Students Strike for Climate Change


When 16-year-old Greta Thunberg first skipped class to protest in front of the Swedish Parliament, she had no idea the impact she would have on the world. Sixty-eight Fridays later, Thunberg ignited a global movement, in which students skip classes on Fridays to protest for climate action. Senior Lia Cohen, who attended a recent strike, stated, “The philosophy behind skipping school on Fridays is simple: why should we study for a future that we are not guaranteed to have?”

Since Thunberg’s first protest, five global climate strikes have taken place, the most recent of which occurred on Friday, Dec. 6. Eleven LHS students trekked into Manhattan, posters in hand, to attend the protest. Senior Djellza Pulatani stated, “I marched because I believe, as one united people, we can make change. But we must want to. Together, we can reverse major damage done to our Earth.”

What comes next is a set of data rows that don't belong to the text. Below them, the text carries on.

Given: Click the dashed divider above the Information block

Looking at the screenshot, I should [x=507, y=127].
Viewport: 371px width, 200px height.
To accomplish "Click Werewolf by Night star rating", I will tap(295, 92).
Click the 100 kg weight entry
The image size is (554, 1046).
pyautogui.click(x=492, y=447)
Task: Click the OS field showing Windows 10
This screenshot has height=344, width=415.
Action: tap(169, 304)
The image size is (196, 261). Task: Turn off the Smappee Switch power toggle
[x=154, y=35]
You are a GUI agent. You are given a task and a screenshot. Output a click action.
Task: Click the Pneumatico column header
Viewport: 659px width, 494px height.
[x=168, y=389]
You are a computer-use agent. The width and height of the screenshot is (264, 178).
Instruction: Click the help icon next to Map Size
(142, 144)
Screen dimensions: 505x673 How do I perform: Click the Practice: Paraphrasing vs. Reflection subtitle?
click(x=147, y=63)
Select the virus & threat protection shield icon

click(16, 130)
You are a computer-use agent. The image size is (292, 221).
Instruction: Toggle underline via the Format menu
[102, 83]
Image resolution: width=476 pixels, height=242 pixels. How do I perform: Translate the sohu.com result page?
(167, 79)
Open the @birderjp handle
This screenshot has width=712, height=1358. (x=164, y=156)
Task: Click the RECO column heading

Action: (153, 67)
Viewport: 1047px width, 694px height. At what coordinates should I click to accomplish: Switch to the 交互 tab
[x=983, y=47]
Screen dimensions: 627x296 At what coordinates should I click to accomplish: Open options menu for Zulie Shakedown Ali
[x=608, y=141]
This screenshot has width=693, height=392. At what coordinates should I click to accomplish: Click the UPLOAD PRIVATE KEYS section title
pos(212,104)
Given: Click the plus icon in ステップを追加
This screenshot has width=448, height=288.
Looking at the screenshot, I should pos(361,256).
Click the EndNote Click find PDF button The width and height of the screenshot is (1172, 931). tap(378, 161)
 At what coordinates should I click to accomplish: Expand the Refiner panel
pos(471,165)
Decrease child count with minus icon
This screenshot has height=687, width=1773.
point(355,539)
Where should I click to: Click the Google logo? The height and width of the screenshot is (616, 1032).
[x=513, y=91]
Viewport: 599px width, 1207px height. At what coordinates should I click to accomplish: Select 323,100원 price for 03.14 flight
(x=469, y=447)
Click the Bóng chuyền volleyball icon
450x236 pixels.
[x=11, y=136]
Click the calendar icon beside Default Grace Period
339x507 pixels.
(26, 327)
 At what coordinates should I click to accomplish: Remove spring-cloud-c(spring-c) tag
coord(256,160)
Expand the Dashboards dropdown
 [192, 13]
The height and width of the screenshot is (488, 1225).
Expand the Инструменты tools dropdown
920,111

The strike ran from 12 to 3 p.m. at City Hall Park in Manhattan and was organized by several youth-led climate movements, including Extinction Rebellion, Fridays for Future, and Earth Uprising. After marching along the streets, chanting mantras to demand climate justice, the strikers assembled in City Hall Park to listen to speeches from youth leaders. One of the speakers was 14-year-old Alexandria Villasenor, who has become a major leader in the NYC climate movement and founded Earth Uprising: a coalition of climate activists that aims to educate others on the climate crisis. The Dec. 6 protest marked her 52nd consecutive strike. Cohen stated, “It was inspiring to hear from the speakers, who were mainly our age or younger, because they are so educated and involved in the climate movement.”

The last to speak to the crowd was New York State Senator Chuck Schumer. Schumer revealed a plan that he drafted called, “Clean Cars for America.” He stated, “Under my plan, not one new car that is sold will have an internal combustion engine by 2030, and every new car on the road will be electric or hydrogen by 2040.” However, many were critical. Cohen stated, “When he was speaking, the crowd began chanting ‘Green New Deal’ and instead of expressing support, he talked about his plans if he becomes Senate Majority Leader.”   

The strike was especially timely as, just four days prior, world leaders began their two-week meeting at the United Nations Climate Change Conference, or COP25, to ensure that the agreed-upon actions from the 2015 Paris Climate Agreement to limit global warming to just two degrees Celsius are implemented. In addition, COP25 aimed to discuss new plans of action and determine how far each country will go in its climate-action policy. Perhaps more than any previous COP summit, COP25 is garnering international media attention since it is being held just weeks before 2020, the year the Paris Climate Agreement goes into effect. As COP25 was held in Madrid, Spain, Greta Thunberg joined 500,000 marchers there to demand that world leaders listen. Thus, many speeches at the NYC strike were geared towards this issue. Many of these speeches urged world leaders to enact policies strict enough to effectively curb the climate crisis, and pushed that, as a major world leader, America is to be part of the solution.

As the Trump Administration announced that the United States would withdraw from the Paris Climate Agreement, this may be the last global climate change conference where the United States participates. As it is a major contributor to greenhouse gas emissions, America not enacting climate action may prevent other country’s mitigation efforts from being effective. Senior Elena Grajales stated, “I think that America is far behind other nations in our stance on climate change. I attended a NYC protest over the summer and met a girl from London who was very involved in climate striking. She said that at home, they get 20,000 protesters weekly. The day I protested, there were five of us.”

Overall, the LHS students who attended the climate strike found the experience rewarding. Pulatani stated, “I rejoiced in the fact that there are, in fact, people who care about what is happening to our globe.” Despite alarming reports over the severity of the climate crisis and political discord over enacting solutions, youth-led climate movements are bringing hope to stopping climate change. Cohen stated, “I urge anyone who remotely cares about the fate of our planet to attend these protests. You will be part of history.”